Ciò detto, va subito rilevato che sono invece fondati gli altri motivi del ricorso indicato sub 2.1 e 2.2, assorbenti l'ultimo motivo dedotto.
Sulla posizione del S. va ricordato che nel primo giudizio avanti al tribunale di Busto Arsizio era stato escluso che avesse operato in termini significativi a livello di gestione, atteso che era stato amministratore di diritto soltanto dal 26.5.1992 al 14.9.1992 e che nel corso di tale intervallo non risultava avesse compiuto atti di gestione in senso stretto, il che portava a ritenere che non avesse operato come gestore di fatto della società nel periodo successivo, visto che gli unici effettivi titolari degli interessi economici facenti capo alla società, erano M.A. e B.A. , a cui andava ricondotta l'amministrazione della società poi fallita. A seguito del ribaltamento della decisione in secondo grado, la Corte di cassazione annullava la sentenza premettendo come il S. risultasse estraneo a qualsiasi incarico diretto per conto del M. ed imponeva un più rigoroso esame della posizione, sollecitando la indicazione degli atti tipici di gestione condotti e tali da configurare un'amministrazione di fatto, nonché l'esplicitazione del contributo obiettivo offerto a decisioni altrui, nella consapevolezza delle implicazioni della condotta tipica del soggetto qualificato, mettendo in guardia dalla doppia presunzione, che porta ad eludere il dovere di rispondere secondo le regole del concorso di persone nel reato proprio altrui.
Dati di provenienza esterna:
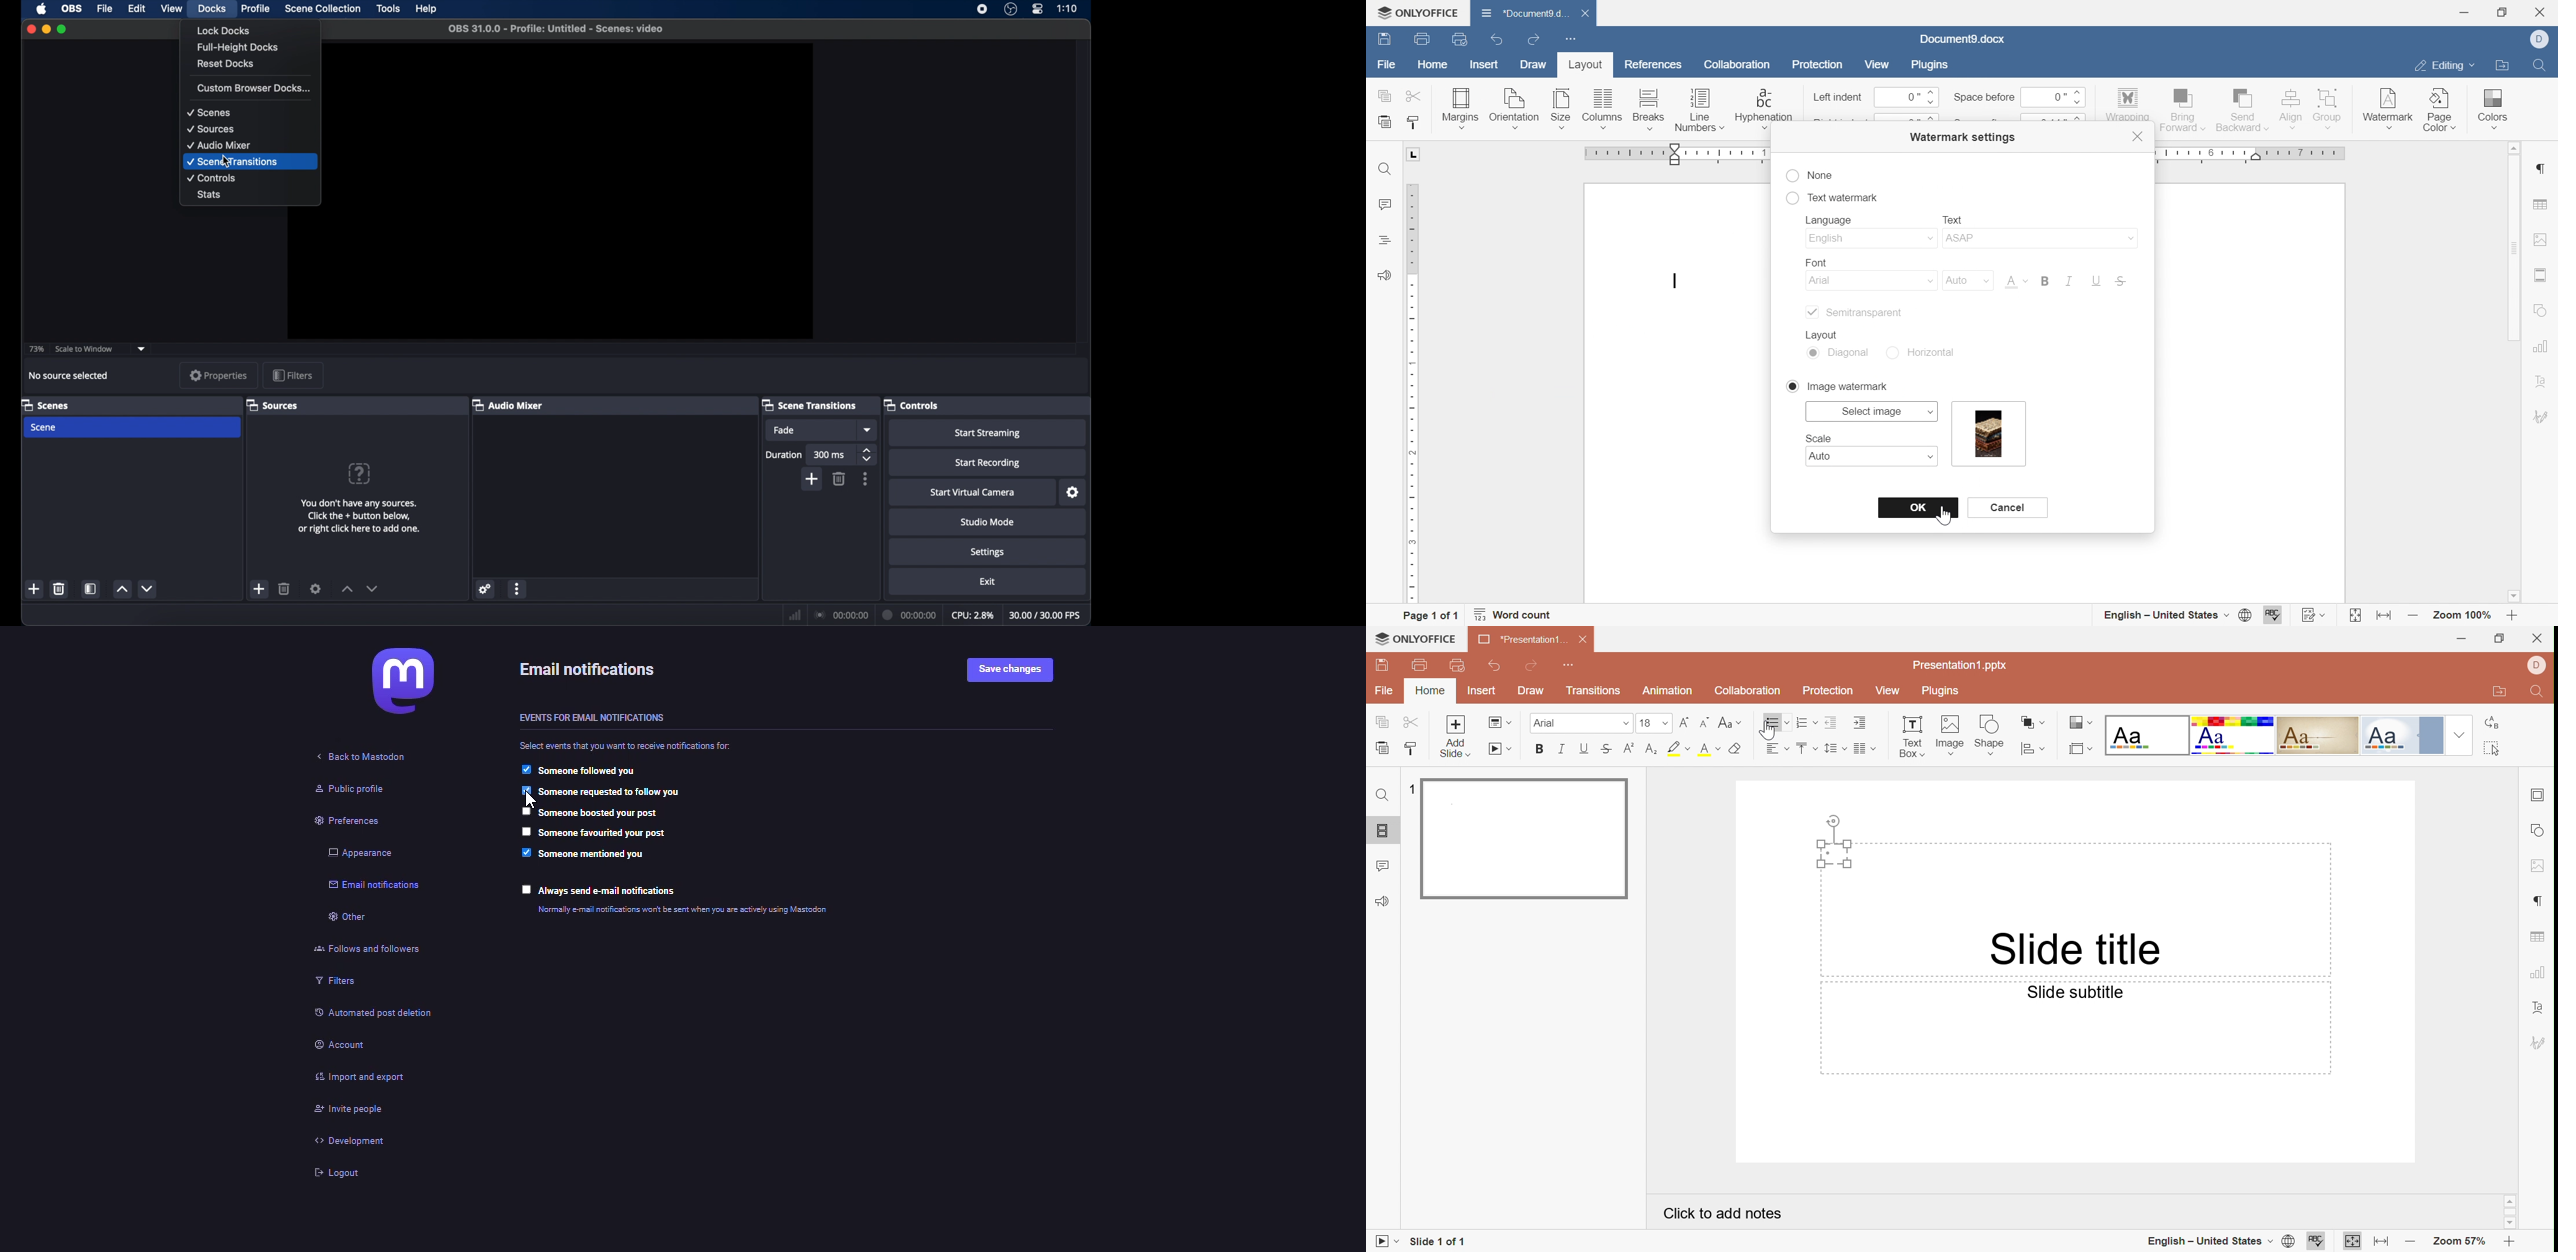 The width and height of the screenshot is (2576, 1260). What do you see at coordinates (2286, 1241) in the screenshot?
I see `set document language` at bounding box center [2286, 1241].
I giudici del rinvio, nel richiamare nel dettaglio le precedenti vicende processuali, hanno apoditticamente concluso che il S. fu l'ispiratore dell'operazione di svuotamento della snc, laddove la Corte aveva espressamente ammonito che "se si vuole ritenere l'esistenza di un accordo criminoso a monte di più fatti delittuosi, che si rapporti al dissolvimento, inteso insolvenza, bisogna dimostrarlo per sé con precisi indici, salvo rendere l'ipotesi assiomatica e come tale irriconoscibile": è quindi evidente la violazione dell'art. 627 cod.proc.pen. lamentata, poiché la sollecitazione alla dimostrazione dell'assunto con l'indicazione di indici precisi è caduta nel vuoto. Non solo, ma la Corte di Cassazione aveva sollecitato, quanto ai concorrenti esterni, la dimostrazione per ciascuno del "contributo al fatto tipico di gestione dei soggetti qualificati come amministratori, nella consapevolezza della insolvibilità del M., a fronte di un danno implicato dalle singole operazioni, e ancor più delle inadempienze verso il fisco o i dipendenti". In sede di giudizio di rinvio la corte territoriale si è limitata a sostenere che poco importa che S. sia stato amministratore dal 26.5.1992 al 14.9.1992, visto che verosimilmente abbandonò detta carica, poiché impegnato in altra società dichiarata fallita nel 2002, dal Tribunale di Asti, con ciò eludendo in modo evidente gli oneri motivazionali che la corte di legittimità aveva imposto anche in ordine al capo 26 dell'imputazione, introducendo un dato del tutto disancorato alla logica motivazionale. La sentenza impugnata va quindi annullata e rinviata per nuovo giudizio ad altra sezione della Corte d'appello di Milano.
P.Q.M.
Annulla la sentenza impugnata e rinvia per nuovo giudizio ad altra sezione della Corte d'Appello di Milano.